Kuburaya – Javanewsonline.co.id | Lembaga Pendidikan Islam (LPI) Madrasah Ibtidaiyah Hidayatussiyan yang terletak di Parit Kapitan Desa Sui Ambangah Kec Sui Raya Kab Kubu Raya Kalimantan Barat, termasuk salah satu Katagori Madrasah Ibtidaiyah Swasta (MIS) tertua di Kalimantan Barat.
Menurut catatan yang ada, Madrasah tersebut didirikan oleh KH Abd Hakim Hs, KH Abdussamad Hs, KH Fauzi Hs pada tahun 1966. Mereka adalah tiga bersaudara yang berasal dari Pulau Jawa dan sengaja datang ke Kalimantan Barat untuk berdakwah dan mensyi’arkan agama Islam pada tahun 1960.
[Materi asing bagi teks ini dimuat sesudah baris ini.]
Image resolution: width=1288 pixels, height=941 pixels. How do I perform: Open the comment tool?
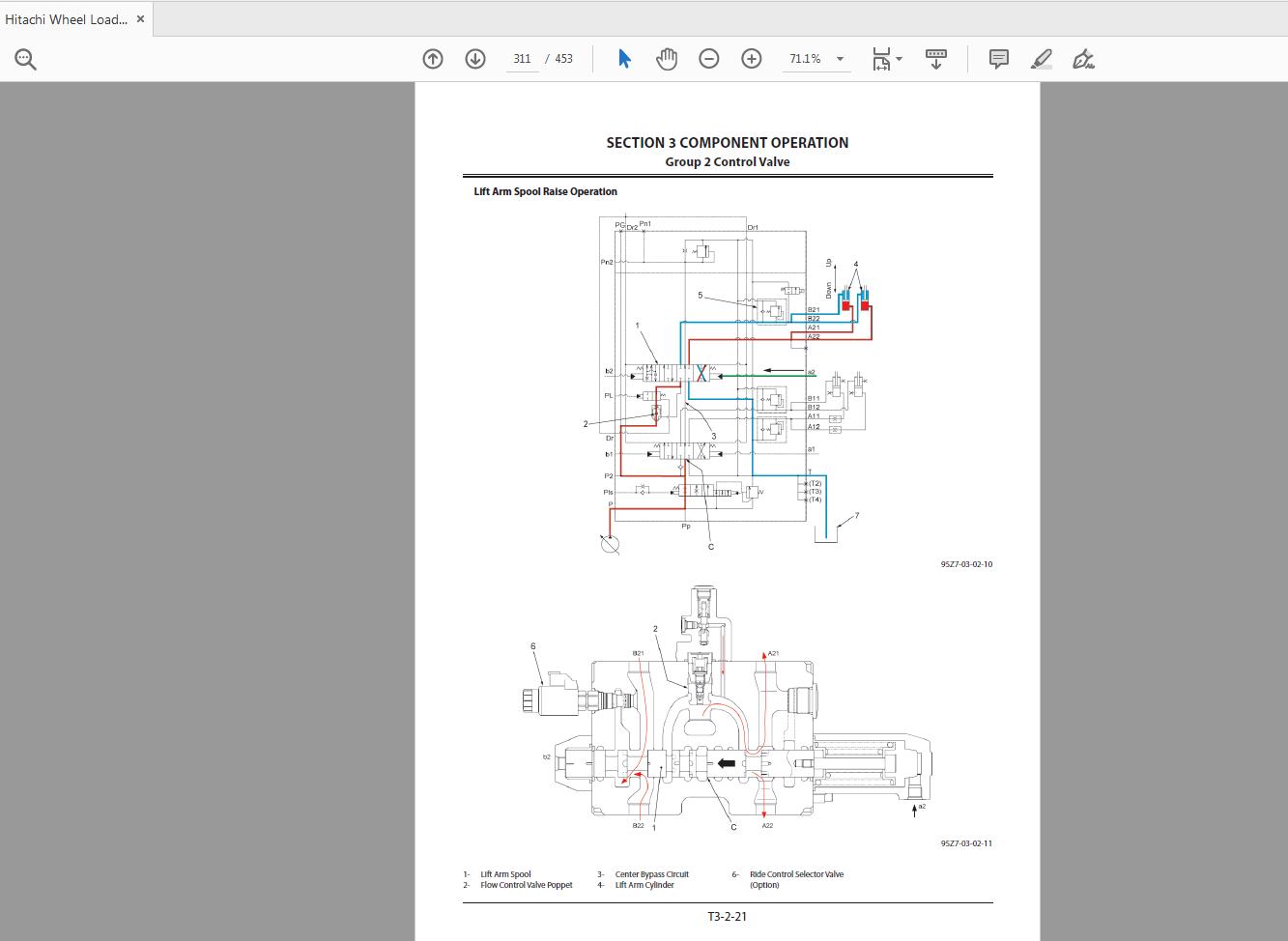click(998, 58)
Sebelumnya ia pernah berda’wah didaerah Singkawang Sanggau dan melanjutkan da’wahnya kedaerah Pontianak yang letaknya di Desa Madusari. Kemudian ia hijrah untuk melanjutkan da’wahnya ke Desa Sui Ambangah tepatnya di Parit Kapitan.
Awal mula masuk ke Sui Ambangah, saat itu tidak ada satupun Madrasah disitu, akses jalannya pun masih jalan setapak dan menyusuri hutan belantara, hingga ia berinisiatif bersama warga setempat untuk mendirikan Madrasah sebagai tempat belajar anak-anak.
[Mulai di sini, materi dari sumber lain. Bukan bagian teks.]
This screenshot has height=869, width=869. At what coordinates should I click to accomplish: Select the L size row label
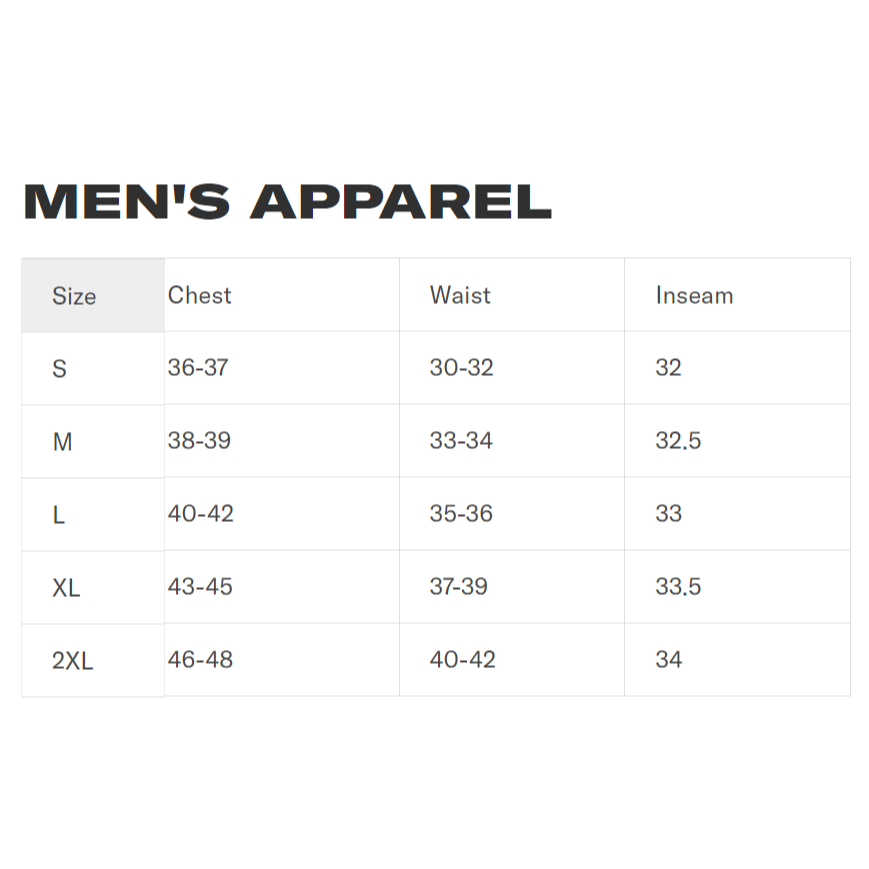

Satu-satunya Madrasah yang dibangun yaitu Madrasah Hidayatussibyan, hingga sekarang bangunan tersebut masih ada, walaupun kondisinya sangat memprihatinkan. Bangunan tersebut juga terlihat rapuh dan sudah tua, sehingga tak layak lagi untuk digunakan, karena saking lamanya.
Saat itu warga bersemangat untuk membangun Madrasah, walau hanya memakai cara yang sangat sederhana dengan menggunakan bahan kayu bulat tanpa dinding dan berlantai tanah. Setelah selesai pembangunan Madrasah, banyak anak-anak yang menuntut ilmu disitu, begitupun orang dewasa ikut juga belajar ilmu agama.
Selain itu, sistim yang diajarkan kepada anak didik sama seperti Madrasah Diniyah pada umumnya. Selang beberapa tahun kemudian, atas hasil musyawarah bersama warga dan wali murid, ia berinisiatif membangun gedung baru yang layak untuk ditempati.
Dibantu wali murid bersama warga, pembangunan gedung Madrasah berukuran 8x20M akhirnya berdiri kokoh dengan cara gotong royong. Pada tahun 1979 ia mencoba mengajukan ijin operasional ke Departemen Agama Kab Pontianak, tiga bulan kemudian ijin operasional tersebut resmi disahkan dan terdaftar dipemerintahan.
Sejak terdaftar pada tahun 1981 hingga sekarang, gedung tersebut tidak ada perubahan dan kondisinya sangat memprihatinkan, apalagi pada jaman yang serba modern seperti saat ini. Selaku pengurus Lembaga Pendidikan Islam Madrasah Hidayatussibyan, ia berusaha memajukan Madrasah ini bukan hanya dari segi pembangunannya saja, tapi dari segi sistim pendidikan yang bermoral dan bermutu.
Secara tidak langsung, ia bersama masyarakat telah membantu pemerintah mencerdaskan generasi muda penerus bangsa dan menjunjung tinggi serta menanamkan budi pekerti, agar kelak mereka menjadi manusia yang berguna dan menjadi penerus generasi bangsa dimasa mendatang.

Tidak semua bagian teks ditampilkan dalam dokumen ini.